A threat actor is using fake LinkedIn posts and direct messages about a Facebook Ads specialist position at hardware maker Corsair to lure people into downloading info-stealing malware like DarkGate and RedLine.
Cybersecurity company WithSecure detected the activity and tracked the activity of the group, showing in a report today that it is linked to Vietnamese cybercriminal groups responsible for the ‘Ducktail’ campaigns first spotted last year.
These campaigns aim to steal valuable Facebook business accounts that can be used for malvertising or sold to other cybercriminals.
DarkGate was first spotted in 2017 but its deployment remained limited until June 2023, when its author decided to sell access to the malware to a larger audience.
Recent examples of DarkGate’s use include phishing attacks through Microsoft Teams that push the payload and leveraging compromised Skype accounts to send VBS scripts to trigger an infection chain leading to the malware.
The Vietnamese threat actors targeted mainly users in the U.S., the U.K., and India, who hold social media management positions and are likely to have access to Facebook business accounts. The lure is delivered over LinkedIn and involves a job offer at Corsair.

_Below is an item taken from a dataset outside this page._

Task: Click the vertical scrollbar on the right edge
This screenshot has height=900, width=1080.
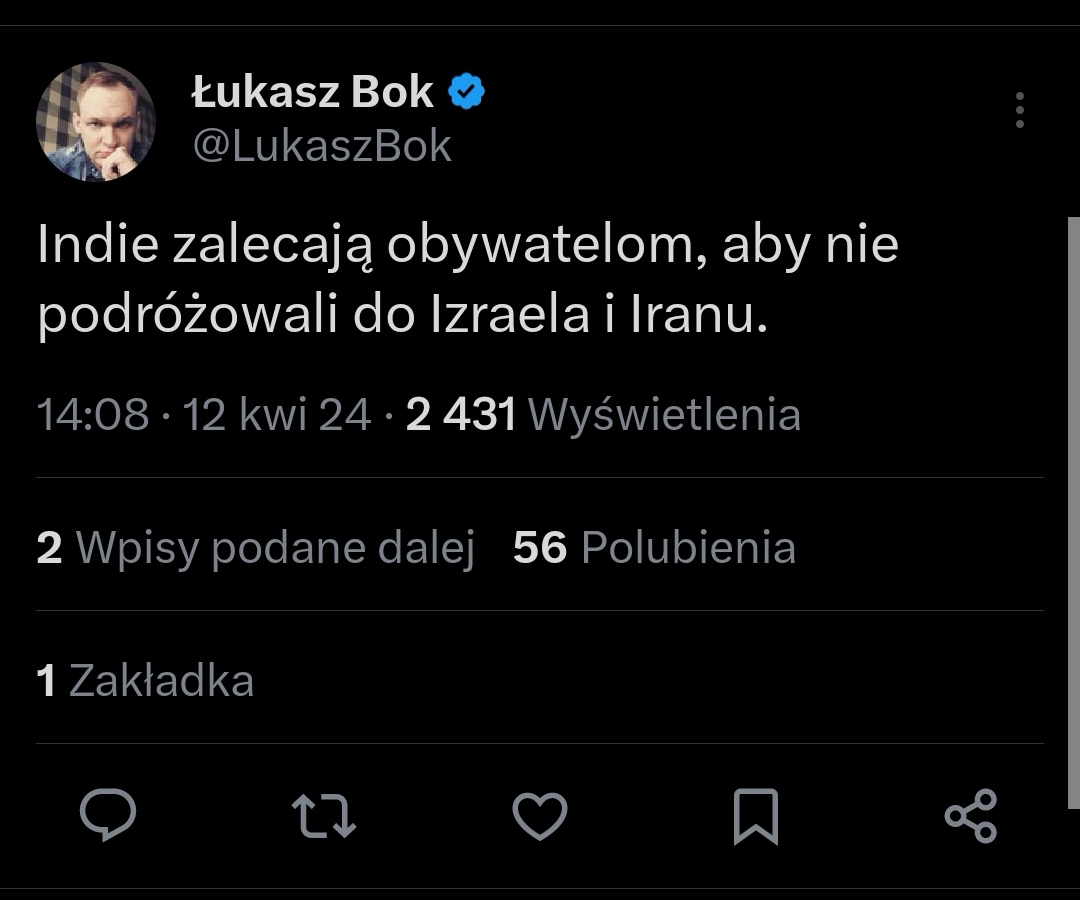Action: [x=1074, y=510]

Targets are tricked into downloading malicious files from a URL(“g2[.]by/corsair-JD”) that redirects to Google Drive or Dropbox to drop a ZIP file (“Salary and new products.8.4.zip”) with a PDF or DOCX document and a TXT file with thefollowing names:
- Job Description of Corsair.docx
- Salary and new products.txt
- PDF Salary and Products.pdf
WithSecure researchers analyzed the metadata for the above files and found leads to RedLine stealer distribution.
The downloaded archive contains a VBS script, possibly embedded in the DOCX file, that copies and renames ‘curl.exe’ to a new location and leverages it to download ‘autoit3.exe’ and a compiled Autoit3 script.
The executable launches the script, and the latter de-obfuscates itself and constructs DarkGate using strings present in the script.
Thirty seconds after installation, the malware attempts to uninstall security products from the compromised system, indicating the existence of an automated process.
LinkedIn introduced features to fight abuse in the platform late last year that can help users determine if an account is suspicious or fake. However, it falls on the users to check the verified info before engaging in communication with a new account.
WithSecure has released a list of indicators of compromise (IoCs) that could help organizations defend against activity from this threat actor. The details include IP addresses, domains used, URLs, file metadata, and names of archives.